_Problem_. Transcribe exactly the line containing "More payment options (133, 946)" and every line after it, through the end of the records below.
------ Records for this task ------
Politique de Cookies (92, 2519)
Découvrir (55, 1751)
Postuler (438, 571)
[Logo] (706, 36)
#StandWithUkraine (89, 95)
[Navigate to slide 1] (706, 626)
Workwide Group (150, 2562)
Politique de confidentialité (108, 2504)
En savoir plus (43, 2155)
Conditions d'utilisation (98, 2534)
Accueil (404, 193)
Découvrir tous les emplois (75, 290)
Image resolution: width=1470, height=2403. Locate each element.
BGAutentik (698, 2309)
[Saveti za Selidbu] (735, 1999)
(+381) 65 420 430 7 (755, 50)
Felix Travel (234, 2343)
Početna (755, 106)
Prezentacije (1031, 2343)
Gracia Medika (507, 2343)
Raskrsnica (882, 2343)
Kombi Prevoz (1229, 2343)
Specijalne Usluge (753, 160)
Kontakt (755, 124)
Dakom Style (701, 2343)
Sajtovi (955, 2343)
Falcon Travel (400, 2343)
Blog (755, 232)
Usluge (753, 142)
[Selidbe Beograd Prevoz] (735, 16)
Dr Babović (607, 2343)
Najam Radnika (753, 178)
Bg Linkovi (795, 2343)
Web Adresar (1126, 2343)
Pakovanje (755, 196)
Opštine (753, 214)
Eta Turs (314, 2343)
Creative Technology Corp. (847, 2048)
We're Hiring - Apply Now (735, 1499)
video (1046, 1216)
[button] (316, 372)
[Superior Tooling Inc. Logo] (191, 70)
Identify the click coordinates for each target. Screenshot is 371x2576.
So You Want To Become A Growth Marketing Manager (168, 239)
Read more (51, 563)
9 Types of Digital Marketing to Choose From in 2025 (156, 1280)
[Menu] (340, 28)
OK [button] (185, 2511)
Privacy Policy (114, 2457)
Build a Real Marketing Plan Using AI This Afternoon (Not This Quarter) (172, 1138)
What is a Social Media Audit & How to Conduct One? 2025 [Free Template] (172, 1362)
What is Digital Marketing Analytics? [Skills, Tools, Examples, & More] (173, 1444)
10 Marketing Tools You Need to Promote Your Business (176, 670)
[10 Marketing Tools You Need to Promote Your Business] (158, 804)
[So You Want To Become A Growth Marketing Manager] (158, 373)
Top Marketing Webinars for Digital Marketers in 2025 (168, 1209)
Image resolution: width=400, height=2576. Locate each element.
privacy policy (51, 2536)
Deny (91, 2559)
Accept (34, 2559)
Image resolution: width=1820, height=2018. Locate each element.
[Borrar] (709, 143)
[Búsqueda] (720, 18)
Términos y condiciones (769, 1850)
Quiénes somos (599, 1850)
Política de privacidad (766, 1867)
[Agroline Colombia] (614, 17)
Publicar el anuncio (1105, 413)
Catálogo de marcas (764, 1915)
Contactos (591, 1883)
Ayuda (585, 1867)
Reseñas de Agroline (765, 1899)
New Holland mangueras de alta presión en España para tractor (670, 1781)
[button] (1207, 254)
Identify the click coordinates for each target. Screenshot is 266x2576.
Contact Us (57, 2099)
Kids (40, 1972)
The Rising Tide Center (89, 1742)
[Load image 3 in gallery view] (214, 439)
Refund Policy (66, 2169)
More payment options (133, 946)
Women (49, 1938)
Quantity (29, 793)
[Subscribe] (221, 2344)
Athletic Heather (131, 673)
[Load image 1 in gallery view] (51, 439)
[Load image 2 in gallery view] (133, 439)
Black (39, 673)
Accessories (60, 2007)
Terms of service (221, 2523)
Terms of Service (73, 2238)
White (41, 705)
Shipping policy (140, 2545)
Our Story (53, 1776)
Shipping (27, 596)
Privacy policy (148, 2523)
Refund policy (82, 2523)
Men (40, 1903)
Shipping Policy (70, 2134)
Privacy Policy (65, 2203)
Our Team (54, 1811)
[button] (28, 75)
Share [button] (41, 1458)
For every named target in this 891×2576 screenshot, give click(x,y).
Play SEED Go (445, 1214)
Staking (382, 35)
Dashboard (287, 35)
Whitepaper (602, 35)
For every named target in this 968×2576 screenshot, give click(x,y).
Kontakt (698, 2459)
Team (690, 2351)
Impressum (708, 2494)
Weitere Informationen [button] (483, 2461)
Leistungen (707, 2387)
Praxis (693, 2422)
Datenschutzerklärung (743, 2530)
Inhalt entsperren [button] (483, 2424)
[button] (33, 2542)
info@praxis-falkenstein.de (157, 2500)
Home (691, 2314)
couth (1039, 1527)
------
_Your solution_.
More payment options (133, 946)
Women (49, 1938)
Quantity (29, 793)
[Subscribe] (221, 2344)
Athletic Heather (131, 673)
[Load image 1 in gallery view] (51, 439)
[Load image 2 in gallery view] (133, 439)
Black (39, 673)
Accessories (60, 2007)
Terms of service (221, 2523)
Terms of Service (73, 2238)
White (41, 705)
Shipping policy (140, 2545)
Our Story (53, 1776)
Shipping (27, 596)
Privacy policy (148, 2523)
Refund policy (82, 2523)
Men (40, 1903)
Shipping Policy (70, 2134)
Privacy Policy (65, 2203)
Our Team (54, 1811)
[button] (28, 75)
Share [button] (41, 1458)
For every named target in this 891×2576 screenshot, give click(x,y).
Play SEED Go (445, 1214)
Staking (382, 35)
Dashboard (287, 35)
Whitepaper (602, 35)
For every named target in this 968×2576 screenshot, give click(x,y).
Kontakt (698, 2459)
Team (690, 2351)
Impressum (708, 2494)
Weitere Informationen [button] (483, 2461)
Leistungen (707, 2387)
Praxis (693, 2422)
Datenschutzerklärung (743, 2530)
Inhalt entsperren [button] (483, 2424)
[button] (33, 2542)
info@praxis-falkenstein.de (157, 2500)
Home (691, 2314)
couth (1039, 1527)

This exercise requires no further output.